Cantox’s President, Ian Munro, Ph.D., is a world renowned regulatory toxicologist and is Chairman of the UL Subcommittee, Food and Nutrition Board, U.S. National Academies. Cantox’s principal investigator on the ephedra risk assessment project was Earle Nestmann, Ph.D., a Cantox Principal, who is a recognized authority in toxicology with extensive experience in regulatory issues and risk assessment. The ephedra risk assessment was contracted by CRN and funding was provided from CRN operating funds, not uniquely from members with a special interest in ephedra.

CRN urges FDA to adopt scientific conclusions based on the Cantox risk assessment on ephedra and is committed to work with FDA and other Federal authorities on appropriate implementation. [17]
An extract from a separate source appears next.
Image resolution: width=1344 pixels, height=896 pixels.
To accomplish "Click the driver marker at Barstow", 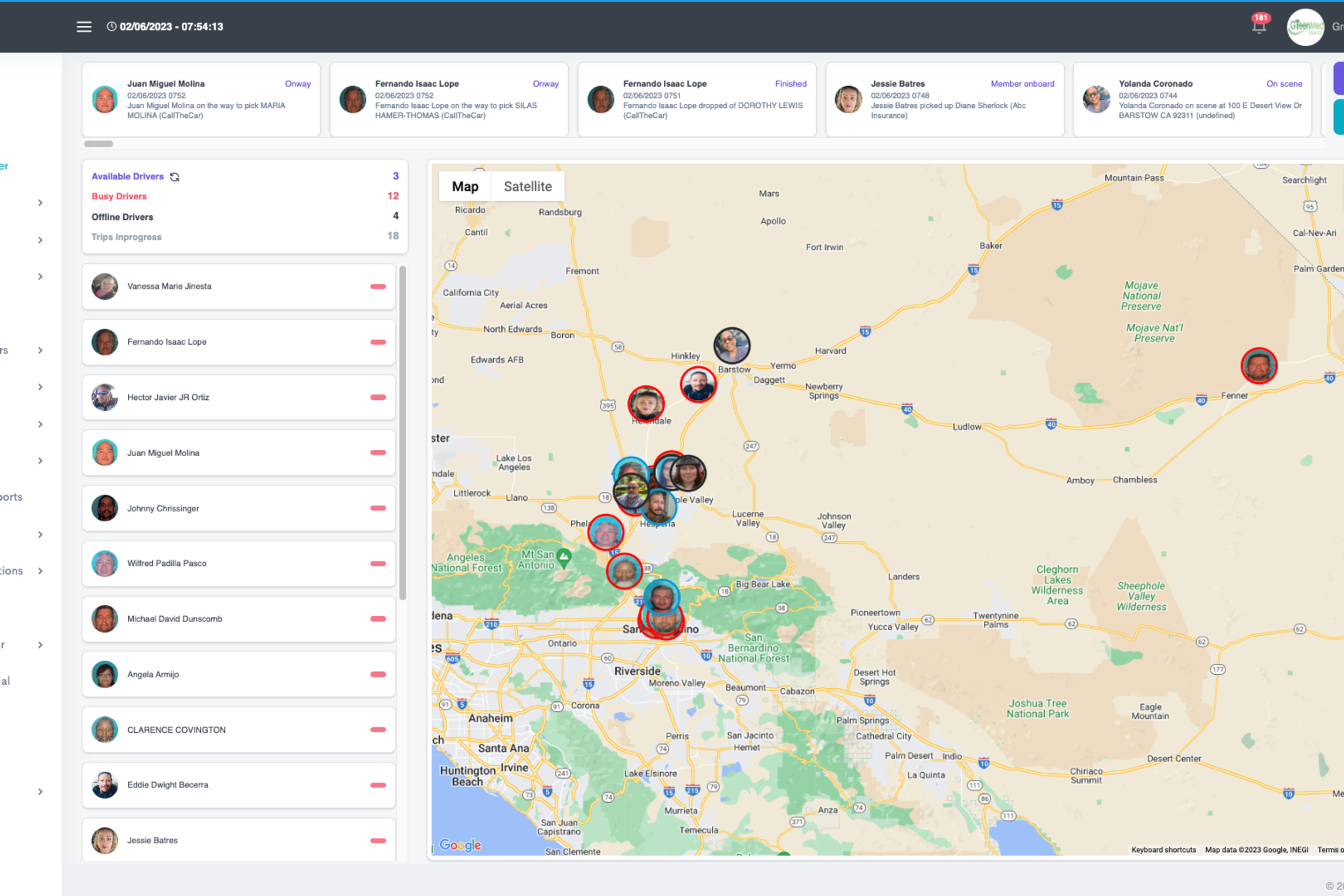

2009 Oct Regulatory Toxicology and Pharmacology reports on a study "An overview of the safety of sucralose" by Lee Grotz (McNeil Nutritionals) and Ian Munro (Cantox Health Sciences) 'confirming that sucrolose (Splenda sweetener) is safe. This counters another study of Splenda (published in the same issue ????) on male rats by AW Hayes et al which found that it suppresses bacterial in the gut, leading to fattening. [18]


2010 The International Life Science Institute's Nutrient Group consists of:

  • Sanford Miller (U Maryland),
  • Joseph Rodricks (ENVIRON), (tobacco)
  • Ian Munro (CANTOX),
  • A. Catharine Ross (Pennsylvania State),
  • Robert Russell (Tufts),
  • Elizabeth Yetley (retired NIH) [19]

2011 Apr 27 Munro dies after battling prostate cancer for three years.